YOUR TASK -> Gather each line of the entries below that includes "computer".

Saved data entries
§ §

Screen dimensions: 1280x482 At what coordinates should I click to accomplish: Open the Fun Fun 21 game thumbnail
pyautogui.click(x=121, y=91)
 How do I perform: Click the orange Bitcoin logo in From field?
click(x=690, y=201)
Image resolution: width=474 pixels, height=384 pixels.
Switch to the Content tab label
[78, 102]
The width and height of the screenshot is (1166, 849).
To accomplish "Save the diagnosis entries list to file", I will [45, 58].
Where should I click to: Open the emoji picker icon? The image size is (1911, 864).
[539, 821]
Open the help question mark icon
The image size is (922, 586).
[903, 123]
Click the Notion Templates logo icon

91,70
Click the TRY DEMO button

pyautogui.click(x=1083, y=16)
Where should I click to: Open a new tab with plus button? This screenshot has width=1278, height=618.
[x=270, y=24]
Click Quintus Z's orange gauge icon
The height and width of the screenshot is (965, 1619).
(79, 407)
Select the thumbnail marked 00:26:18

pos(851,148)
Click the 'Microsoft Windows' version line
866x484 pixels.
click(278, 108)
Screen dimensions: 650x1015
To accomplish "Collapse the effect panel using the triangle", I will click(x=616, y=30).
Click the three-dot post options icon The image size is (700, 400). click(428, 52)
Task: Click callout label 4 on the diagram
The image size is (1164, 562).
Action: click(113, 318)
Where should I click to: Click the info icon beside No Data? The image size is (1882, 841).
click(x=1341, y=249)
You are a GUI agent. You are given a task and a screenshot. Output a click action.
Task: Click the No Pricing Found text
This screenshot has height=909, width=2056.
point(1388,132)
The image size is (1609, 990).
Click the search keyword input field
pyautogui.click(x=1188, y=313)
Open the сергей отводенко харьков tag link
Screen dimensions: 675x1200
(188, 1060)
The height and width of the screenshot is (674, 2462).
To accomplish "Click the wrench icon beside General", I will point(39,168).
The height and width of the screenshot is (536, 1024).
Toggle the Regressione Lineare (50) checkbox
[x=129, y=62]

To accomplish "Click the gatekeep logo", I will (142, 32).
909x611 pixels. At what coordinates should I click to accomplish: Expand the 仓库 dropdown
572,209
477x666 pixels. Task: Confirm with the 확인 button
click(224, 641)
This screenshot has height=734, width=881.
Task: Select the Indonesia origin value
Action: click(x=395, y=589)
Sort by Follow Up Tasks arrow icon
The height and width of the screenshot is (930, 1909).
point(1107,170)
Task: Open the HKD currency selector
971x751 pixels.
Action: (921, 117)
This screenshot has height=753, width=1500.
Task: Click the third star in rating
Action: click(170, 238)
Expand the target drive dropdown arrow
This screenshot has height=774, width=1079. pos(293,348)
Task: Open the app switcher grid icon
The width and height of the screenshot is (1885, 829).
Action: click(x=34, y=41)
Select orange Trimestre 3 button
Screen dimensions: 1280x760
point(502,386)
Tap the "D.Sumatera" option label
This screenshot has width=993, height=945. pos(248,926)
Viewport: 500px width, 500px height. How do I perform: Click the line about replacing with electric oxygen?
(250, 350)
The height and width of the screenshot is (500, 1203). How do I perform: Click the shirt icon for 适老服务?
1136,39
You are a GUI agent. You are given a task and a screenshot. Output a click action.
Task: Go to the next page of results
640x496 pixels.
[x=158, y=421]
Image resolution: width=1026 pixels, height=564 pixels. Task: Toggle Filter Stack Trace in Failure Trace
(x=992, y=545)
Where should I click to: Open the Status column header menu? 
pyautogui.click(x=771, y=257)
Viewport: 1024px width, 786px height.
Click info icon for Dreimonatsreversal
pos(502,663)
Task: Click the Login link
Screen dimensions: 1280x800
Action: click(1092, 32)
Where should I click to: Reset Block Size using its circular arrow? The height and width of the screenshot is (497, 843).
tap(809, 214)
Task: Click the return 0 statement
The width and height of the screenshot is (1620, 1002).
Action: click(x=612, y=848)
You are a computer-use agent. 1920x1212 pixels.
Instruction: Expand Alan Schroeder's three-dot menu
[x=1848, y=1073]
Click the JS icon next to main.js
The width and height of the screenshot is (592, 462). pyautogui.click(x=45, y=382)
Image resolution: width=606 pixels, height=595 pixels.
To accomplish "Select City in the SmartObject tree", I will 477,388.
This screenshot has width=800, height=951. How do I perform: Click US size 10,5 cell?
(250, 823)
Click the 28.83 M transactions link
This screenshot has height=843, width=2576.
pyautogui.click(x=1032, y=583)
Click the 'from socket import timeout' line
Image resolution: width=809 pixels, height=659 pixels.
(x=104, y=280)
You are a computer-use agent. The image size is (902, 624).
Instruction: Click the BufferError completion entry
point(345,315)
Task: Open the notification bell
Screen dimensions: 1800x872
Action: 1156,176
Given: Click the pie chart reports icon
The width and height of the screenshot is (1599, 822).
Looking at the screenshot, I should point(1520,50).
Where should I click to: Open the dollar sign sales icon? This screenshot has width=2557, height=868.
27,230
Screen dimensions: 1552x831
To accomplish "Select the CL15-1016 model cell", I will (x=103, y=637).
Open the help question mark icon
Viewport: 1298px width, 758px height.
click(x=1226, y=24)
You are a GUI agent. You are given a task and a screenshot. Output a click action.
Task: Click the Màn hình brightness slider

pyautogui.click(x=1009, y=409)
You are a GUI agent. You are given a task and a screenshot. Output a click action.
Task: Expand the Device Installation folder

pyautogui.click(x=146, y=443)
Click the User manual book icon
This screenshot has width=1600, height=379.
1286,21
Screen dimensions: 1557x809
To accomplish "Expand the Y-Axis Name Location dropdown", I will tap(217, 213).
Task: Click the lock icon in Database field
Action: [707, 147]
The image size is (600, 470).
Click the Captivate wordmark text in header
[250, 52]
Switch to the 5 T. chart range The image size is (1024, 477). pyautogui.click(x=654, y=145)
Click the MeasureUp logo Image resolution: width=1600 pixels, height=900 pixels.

§ §

RESPONSE TO THIS EXERCISE ->
You are a computer-use agent. 1920x1212 pixels.
You are a computer-use agent. The image size is (902, 624).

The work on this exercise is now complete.